PROBLEM TO SOLVE =
Pull from the data below each line where the word "your" occurs, and copy it.

DATA RECORDS =
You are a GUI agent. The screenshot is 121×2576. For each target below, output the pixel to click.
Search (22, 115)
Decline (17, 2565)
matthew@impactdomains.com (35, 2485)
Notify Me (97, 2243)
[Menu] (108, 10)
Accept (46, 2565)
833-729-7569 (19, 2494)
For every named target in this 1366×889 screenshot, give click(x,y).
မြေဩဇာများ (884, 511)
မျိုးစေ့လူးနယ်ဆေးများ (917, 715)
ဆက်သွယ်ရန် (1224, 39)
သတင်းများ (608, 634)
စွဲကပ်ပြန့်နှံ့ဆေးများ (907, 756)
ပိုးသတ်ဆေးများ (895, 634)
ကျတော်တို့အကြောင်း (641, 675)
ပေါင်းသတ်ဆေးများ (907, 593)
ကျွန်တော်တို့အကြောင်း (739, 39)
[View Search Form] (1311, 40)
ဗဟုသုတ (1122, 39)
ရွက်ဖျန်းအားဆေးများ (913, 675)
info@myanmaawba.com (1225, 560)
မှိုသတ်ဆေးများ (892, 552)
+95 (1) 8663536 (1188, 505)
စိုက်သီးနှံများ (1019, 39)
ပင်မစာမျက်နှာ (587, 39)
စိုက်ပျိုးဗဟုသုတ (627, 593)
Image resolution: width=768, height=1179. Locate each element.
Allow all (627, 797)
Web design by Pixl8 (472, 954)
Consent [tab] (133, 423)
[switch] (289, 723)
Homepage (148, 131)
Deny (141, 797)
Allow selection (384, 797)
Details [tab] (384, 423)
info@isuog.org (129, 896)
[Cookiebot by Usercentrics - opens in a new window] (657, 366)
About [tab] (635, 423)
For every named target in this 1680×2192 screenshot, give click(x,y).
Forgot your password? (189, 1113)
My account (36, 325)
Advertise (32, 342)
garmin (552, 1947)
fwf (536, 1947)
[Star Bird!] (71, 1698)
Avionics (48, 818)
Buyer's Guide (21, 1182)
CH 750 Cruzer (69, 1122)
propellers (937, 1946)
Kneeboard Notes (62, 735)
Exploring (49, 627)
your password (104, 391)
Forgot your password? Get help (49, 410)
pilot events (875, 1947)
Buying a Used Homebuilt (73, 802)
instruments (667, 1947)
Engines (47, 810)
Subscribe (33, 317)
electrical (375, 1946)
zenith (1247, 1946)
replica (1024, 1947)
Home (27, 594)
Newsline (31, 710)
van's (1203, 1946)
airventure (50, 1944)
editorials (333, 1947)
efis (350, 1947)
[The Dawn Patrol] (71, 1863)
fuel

REPLY =
Forgot your password? (189, 1113)
your password (104, 391)
Forgot your password? Get help (49, 410)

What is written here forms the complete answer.